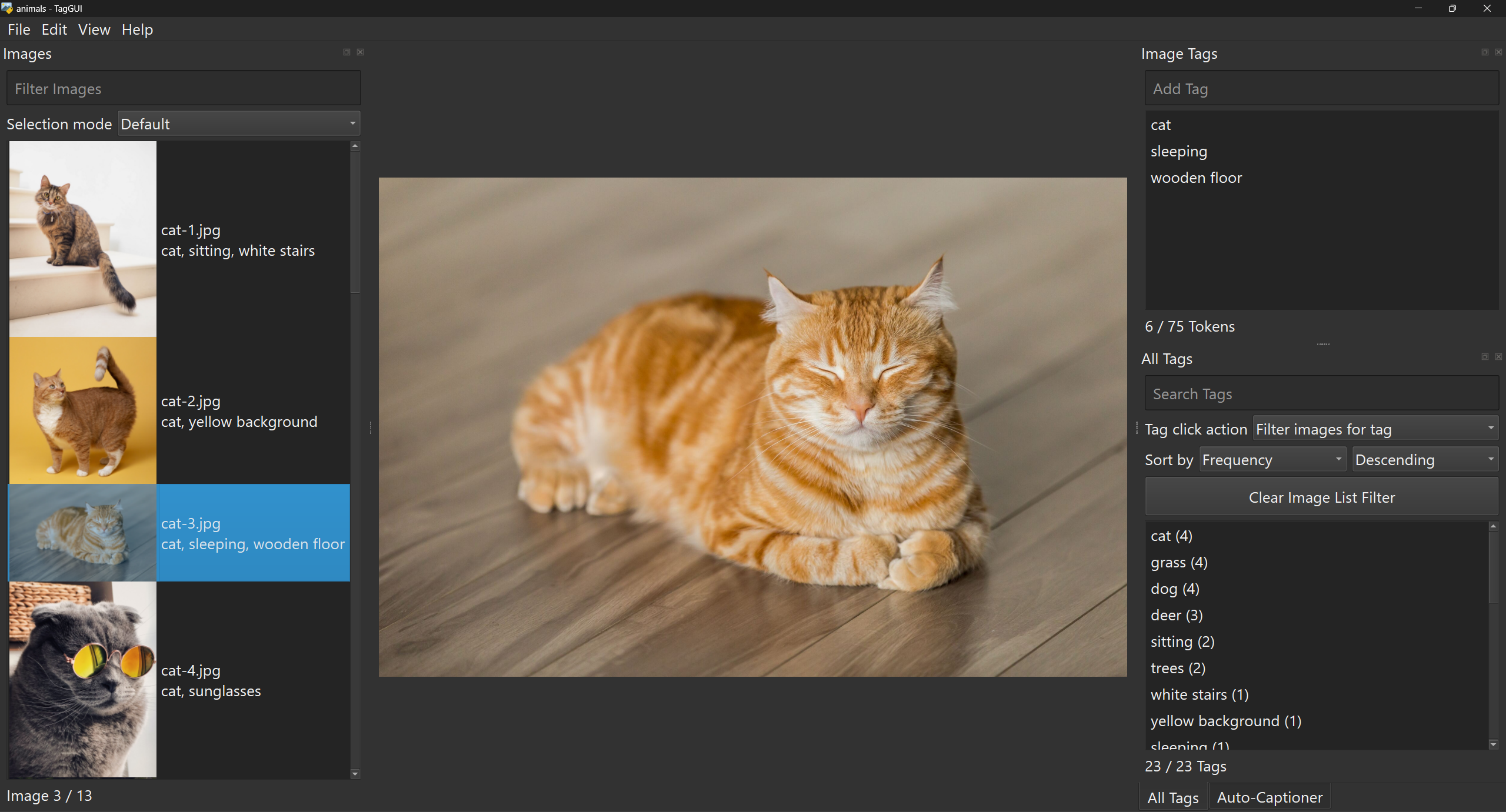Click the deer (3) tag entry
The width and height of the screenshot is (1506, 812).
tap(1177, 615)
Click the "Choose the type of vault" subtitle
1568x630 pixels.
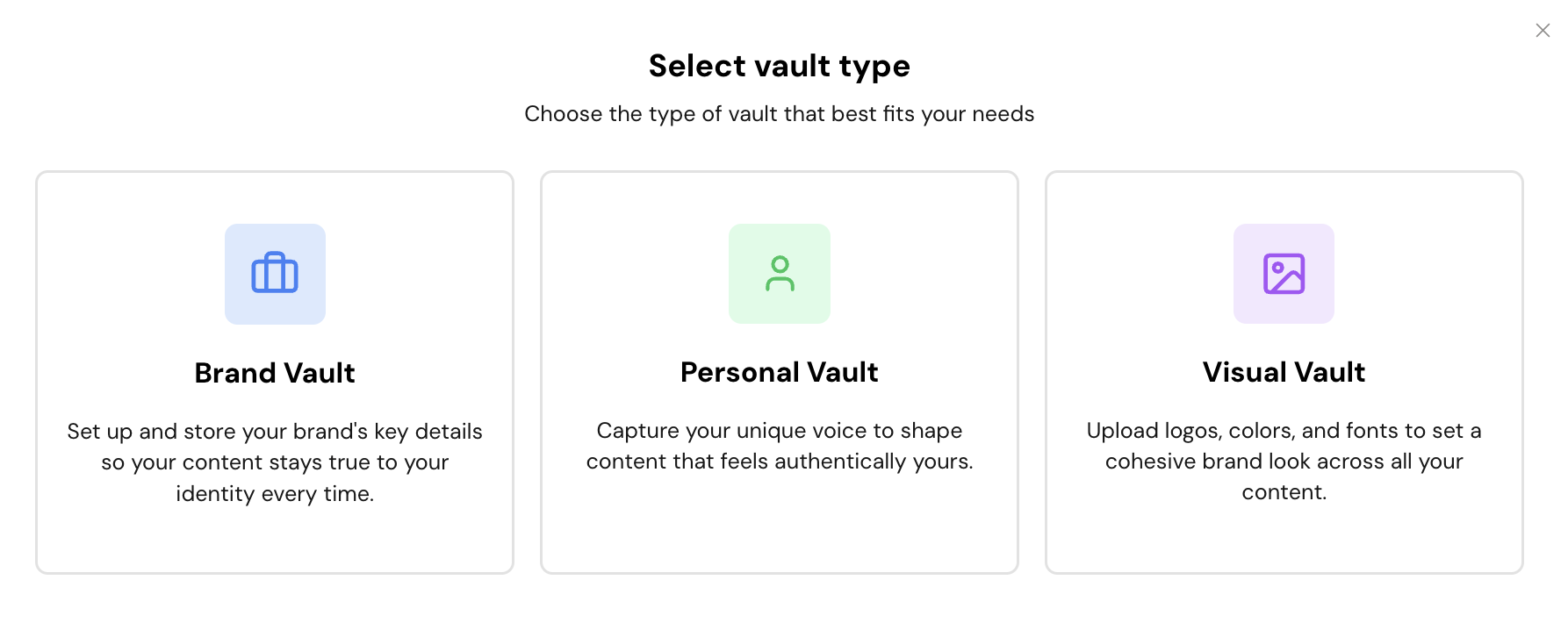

........

Beginning at the line containing "the type of", restate every line through the end of the material above exactly; omit the pictures.

• Answer to this exercise
Click the "Choose the type of vault" subtitle
1568x630 pixels.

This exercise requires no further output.